DOCUMENT EXCERPT —

.....

Follow up to question 3.3: Can you provide a paper that has confirmed removal of all interfering biological matrix components?

Unfortunately not.

I am not familiar with any paper in which there has been a thorough removal of all interfering biological matrix components WITHOUT a partial degradation of the polymer particles themselves. 

Methods are available and also continue to evolve to minimize or eliminate interferences in MNP analysis.  Biological samples require exhaustive extraction and purification steps.  Currently available methodologies do not have adequate purification steps.  For example, one study showed that after digesting biological matrix with alkali, an ethanol washing step removed significant amount of interferences in pyrolysis GCMS analysis of MNPs (Zhou et al. Environ. Sci. Technol. 55 (5), 2021, 3032-3040; Quantitative Analysis of Polystyrene and Poly(methyl methacrylate) Nanoplastics in Tissues of Aquatic Animals).   Alkali digestion can breakdown natural organic matter into smaller fragments that can interfere with MNP analysis, unless those fragments are removed  by a washing step with a solvent.

.....

Data entries
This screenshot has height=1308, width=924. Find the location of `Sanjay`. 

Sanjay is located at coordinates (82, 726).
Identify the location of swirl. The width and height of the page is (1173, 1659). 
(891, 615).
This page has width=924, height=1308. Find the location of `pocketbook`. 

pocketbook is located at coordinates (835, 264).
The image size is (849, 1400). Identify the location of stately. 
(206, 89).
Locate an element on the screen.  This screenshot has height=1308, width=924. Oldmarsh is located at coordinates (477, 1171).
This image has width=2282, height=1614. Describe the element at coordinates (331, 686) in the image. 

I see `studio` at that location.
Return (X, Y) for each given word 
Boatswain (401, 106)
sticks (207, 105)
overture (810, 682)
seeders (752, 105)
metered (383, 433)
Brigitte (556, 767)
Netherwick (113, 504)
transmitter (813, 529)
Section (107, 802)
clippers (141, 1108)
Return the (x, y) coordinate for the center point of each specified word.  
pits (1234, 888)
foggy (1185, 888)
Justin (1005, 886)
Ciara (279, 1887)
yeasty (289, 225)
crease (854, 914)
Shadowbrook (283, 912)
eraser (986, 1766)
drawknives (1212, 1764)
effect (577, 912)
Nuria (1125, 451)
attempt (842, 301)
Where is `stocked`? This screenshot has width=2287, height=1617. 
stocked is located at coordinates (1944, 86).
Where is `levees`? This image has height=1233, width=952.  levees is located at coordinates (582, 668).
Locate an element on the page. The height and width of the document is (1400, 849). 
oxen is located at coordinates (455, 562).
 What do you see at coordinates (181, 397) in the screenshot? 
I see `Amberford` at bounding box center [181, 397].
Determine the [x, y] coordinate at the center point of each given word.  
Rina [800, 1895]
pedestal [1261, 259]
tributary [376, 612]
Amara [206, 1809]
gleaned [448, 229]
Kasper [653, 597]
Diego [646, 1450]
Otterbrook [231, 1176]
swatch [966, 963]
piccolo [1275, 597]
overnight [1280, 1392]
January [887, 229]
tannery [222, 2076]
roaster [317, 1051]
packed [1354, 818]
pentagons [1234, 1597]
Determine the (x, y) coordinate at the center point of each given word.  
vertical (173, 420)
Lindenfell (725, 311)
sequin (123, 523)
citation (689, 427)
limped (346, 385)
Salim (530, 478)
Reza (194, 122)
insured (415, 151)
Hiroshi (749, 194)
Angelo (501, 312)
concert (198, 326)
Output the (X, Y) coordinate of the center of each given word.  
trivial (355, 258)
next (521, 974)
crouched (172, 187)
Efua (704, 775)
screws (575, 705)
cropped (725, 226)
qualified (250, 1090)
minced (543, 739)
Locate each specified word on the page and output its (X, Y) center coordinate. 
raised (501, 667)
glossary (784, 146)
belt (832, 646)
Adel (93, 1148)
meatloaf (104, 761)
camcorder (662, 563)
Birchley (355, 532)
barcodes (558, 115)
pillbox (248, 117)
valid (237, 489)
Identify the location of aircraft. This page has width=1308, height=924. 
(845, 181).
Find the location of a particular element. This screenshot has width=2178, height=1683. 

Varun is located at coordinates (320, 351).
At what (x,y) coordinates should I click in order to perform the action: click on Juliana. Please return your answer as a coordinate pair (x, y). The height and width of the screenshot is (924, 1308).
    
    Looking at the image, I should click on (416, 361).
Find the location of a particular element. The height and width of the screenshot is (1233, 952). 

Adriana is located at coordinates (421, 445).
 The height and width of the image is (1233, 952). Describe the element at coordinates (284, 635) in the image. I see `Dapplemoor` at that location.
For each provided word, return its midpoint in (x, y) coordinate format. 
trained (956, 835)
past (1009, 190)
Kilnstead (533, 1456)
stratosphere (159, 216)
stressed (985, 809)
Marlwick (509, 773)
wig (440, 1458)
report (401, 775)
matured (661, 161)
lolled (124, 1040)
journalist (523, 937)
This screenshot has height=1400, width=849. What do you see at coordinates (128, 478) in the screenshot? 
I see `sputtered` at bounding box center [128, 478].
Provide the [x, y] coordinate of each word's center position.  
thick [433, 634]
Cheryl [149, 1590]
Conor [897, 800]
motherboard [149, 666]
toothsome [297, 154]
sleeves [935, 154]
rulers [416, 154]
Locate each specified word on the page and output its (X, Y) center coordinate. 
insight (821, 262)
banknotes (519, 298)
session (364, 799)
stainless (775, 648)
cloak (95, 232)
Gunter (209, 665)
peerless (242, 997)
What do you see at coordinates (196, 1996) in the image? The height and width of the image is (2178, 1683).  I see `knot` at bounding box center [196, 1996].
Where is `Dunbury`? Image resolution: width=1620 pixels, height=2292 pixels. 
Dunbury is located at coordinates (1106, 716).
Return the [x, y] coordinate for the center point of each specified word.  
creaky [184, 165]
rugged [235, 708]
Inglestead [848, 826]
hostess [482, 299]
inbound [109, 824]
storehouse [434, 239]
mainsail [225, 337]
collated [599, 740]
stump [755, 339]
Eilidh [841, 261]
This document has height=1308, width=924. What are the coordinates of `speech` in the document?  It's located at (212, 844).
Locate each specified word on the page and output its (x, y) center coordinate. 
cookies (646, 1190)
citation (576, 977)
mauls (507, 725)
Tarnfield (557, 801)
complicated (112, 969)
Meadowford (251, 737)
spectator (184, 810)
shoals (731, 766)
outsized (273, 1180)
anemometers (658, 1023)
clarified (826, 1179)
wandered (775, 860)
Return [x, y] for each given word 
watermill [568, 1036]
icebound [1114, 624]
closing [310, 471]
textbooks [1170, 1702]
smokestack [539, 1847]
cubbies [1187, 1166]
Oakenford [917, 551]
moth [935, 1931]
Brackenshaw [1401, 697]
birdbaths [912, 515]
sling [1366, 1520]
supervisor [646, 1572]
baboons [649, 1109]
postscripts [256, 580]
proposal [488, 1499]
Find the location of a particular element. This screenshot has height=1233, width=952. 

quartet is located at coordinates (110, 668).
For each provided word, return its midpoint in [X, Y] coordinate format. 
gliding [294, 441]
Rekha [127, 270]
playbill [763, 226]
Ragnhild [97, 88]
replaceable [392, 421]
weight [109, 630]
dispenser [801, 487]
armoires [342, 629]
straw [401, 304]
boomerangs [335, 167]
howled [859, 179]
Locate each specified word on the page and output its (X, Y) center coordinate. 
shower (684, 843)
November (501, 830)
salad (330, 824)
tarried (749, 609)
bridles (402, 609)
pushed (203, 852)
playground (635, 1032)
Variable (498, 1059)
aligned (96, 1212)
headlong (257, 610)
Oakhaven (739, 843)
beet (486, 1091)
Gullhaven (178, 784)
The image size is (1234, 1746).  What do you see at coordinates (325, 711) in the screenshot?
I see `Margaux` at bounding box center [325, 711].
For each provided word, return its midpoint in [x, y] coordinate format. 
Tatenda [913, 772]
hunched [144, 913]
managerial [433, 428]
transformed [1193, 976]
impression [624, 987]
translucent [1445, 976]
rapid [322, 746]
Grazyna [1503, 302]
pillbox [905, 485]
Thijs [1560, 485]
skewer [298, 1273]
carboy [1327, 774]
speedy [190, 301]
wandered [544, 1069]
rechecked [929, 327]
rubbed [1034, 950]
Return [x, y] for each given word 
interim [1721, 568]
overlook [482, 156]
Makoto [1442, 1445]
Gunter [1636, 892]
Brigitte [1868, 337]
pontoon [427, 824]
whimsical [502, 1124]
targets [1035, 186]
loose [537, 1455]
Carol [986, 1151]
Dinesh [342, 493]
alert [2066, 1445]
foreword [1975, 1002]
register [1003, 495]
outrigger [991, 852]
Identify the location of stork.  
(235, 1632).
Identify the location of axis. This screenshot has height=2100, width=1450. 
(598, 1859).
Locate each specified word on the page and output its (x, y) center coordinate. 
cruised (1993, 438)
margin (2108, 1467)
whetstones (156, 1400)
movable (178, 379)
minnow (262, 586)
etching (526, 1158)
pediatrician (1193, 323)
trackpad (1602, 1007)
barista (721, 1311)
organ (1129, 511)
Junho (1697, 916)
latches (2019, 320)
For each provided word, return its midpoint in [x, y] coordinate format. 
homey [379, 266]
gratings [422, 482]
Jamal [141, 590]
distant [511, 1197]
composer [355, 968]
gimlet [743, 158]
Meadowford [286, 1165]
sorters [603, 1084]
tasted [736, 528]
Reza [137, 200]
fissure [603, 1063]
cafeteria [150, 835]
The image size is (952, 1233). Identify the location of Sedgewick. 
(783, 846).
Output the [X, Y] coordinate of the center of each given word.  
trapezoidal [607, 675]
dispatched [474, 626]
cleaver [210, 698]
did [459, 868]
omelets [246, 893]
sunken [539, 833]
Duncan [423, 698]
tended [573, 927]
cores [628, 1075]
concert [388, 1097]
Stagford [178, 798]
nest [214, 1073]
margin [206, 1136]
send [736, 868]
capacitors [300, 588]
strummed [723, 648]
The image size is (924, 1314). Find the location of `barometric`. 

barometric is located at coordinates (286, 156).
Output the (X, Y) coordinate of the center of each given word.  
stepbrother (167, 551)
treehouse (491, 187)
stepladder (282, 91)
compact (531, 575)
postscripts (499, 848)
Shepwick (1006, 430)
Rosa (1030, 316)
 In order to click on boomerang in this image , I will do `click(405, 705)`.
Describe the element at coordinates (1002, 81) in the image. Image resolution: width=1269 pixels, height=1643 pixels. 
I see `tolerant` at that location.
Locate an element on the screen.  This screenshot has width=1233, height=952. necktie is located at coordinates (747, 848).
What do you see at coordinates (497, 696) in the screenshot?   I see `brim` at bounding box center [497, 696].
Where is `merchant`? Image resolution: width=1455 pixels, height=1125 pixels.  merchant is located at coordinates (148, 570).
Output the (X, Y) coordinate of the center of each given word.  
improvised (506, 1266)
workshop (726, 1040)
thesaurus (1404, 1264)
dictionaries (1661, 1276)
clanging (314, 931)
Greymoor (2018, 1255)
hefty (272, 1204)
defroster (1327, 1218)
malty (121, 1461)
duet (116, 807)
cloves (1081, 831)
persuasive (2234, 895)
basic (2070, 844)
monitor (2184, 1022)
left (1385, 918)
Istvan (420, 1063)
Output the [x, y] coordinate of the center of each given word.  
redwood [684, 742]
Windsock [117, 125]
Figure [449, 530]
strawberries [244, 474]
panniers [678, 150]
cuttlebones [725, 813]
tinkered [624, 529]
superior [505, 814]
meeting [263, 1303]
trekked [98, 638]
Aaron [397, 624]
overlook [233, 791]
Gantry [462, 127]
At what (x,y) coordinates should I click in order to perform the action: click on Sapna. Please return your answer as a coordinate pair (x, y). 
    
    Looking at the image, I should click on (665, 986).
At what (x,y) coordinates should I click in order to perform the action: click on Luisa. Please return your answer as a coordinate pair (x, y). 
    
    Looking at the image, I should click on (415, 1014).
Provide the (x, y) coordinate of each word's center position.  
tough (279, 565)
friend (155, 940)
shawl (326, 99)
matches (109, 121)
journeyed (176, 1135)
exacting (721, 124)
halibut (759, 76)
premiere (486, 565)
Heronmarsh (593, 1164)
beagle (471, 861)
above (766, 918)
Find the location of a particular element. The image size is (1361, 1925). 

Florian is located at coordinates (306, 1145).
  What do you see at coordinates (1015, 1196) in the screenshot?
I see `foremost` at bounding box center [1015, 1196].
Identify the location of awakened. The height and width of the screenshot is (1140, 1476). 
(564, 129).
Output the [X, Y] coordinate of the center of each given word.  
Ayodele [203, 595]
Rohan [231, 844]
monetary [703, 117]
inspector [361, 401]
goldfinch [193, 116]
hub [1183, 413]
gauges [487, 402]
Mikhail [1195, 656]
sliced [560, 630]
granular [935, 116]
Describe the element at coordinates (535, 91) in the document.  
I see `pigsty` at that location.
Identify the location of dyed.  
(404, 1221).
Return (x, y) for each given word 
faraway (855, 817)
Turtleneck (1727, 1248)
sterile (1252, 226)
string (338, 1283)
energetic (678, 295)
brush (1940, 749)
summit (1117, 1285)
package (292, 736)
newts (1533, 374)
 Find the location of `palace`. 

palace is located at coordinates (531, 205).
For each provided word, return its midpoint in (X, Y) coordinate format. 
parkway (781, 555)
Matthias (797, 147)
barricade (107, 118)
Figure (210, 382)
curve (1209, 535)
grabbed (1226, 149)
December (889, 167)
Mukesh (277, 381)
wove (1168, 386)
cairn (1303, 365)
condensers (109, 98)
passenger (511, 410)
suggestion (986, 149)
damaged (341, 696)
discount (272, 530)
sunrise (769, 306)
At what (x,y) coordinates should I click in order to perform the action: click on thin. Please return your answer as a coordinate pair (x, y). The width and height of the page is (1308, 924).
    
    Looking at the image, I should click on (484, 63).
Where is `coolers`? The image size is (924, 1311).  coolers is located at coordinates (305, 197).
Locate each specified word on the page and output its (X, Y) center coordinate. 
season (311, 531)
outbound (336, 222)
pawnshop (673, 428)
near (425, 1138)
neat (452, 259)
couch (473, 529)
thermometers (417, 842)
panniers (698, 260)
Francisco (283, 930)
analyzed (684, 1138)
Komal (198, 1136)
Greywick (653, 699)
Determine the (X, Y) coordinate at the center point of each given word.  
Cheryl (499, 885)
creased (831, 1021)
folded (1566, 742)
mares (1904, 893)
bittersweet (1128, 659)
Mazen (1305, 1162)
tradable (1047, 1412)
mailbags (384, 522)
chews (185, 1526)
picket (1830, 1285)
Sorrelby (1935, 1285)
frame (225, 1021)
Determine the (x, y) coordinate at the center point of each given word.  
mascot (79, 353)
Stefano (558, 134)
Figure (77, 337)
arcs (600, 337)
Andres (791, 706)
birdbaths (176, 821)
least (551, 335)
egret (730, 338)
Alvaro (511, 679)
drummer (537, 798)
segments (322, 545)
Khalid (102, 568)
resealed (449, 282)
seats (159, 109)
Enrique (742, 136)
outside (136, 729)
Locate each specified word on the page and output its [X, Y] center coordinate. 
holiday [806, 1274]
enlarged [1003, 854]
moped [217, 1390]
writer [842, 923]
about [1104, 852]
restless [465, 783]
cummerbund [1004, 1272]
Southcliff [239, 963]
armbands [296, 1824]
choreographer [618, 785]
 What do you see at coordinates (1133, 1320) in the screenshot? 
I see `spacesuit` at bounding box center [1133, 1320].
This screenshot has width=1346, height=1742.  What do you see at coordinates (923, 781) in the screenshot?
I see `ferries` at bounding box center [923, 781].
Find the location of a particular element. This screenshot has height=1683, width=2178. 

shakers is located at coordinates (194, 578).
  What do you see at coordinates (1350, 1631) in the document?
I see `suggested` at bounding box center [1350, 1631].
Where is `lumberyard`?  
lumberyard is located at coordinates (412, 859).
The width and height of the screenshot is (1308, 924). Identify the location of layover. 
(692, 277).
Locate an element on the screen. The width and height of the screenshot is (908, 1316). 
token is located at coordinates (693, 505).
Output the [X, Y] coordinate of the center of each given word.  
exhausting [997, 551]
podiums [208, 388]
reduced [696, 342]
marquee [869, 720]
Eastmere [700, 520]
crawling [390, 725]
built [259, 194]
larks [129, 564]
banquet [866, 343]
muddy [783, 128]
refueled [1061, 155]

.....

ASSIGNMENT 1 — In the MNP follow-up answer, what step removed a significant amount of interferences after alkali digestion in the cited study?
ASSIGNMENT 2 — Please rewrite the part of the MNP follow-up answer starting at "Methods are available" and ending at "with a solvent.", changing "ethanol" to "methanol".
You won't need the records for any of this.

FINAL ANSWER 1 — An ethanol washing step.

FINAL ANSWER 2 —
Methods are available and also continue to evolve to minimize or eliminate interferences in MNP analysis.  Biological samples require exhaustive extraction and purification steps.  Currently available methodologies do not have adequate purification steps.  For example, one study showed that after digesting biological matrix with alkali, an methanol washing step removed significant amount of interferences in pyrolysis GCMS analysis of MNPs (Zhou et al. Environ. Sci. Technol. 55 (5), 2021, 3032-3040; Quantitative Analysis of Polystyrene and Poly(methyl methacrylate) Nanoplastics in Tissues of Aquatic Animals).   Alkali digestion can breakdown natural organic matter into smaller fragments that can interfere with MNP analysis, unless those fragments are removed  by a washing step with a solvent.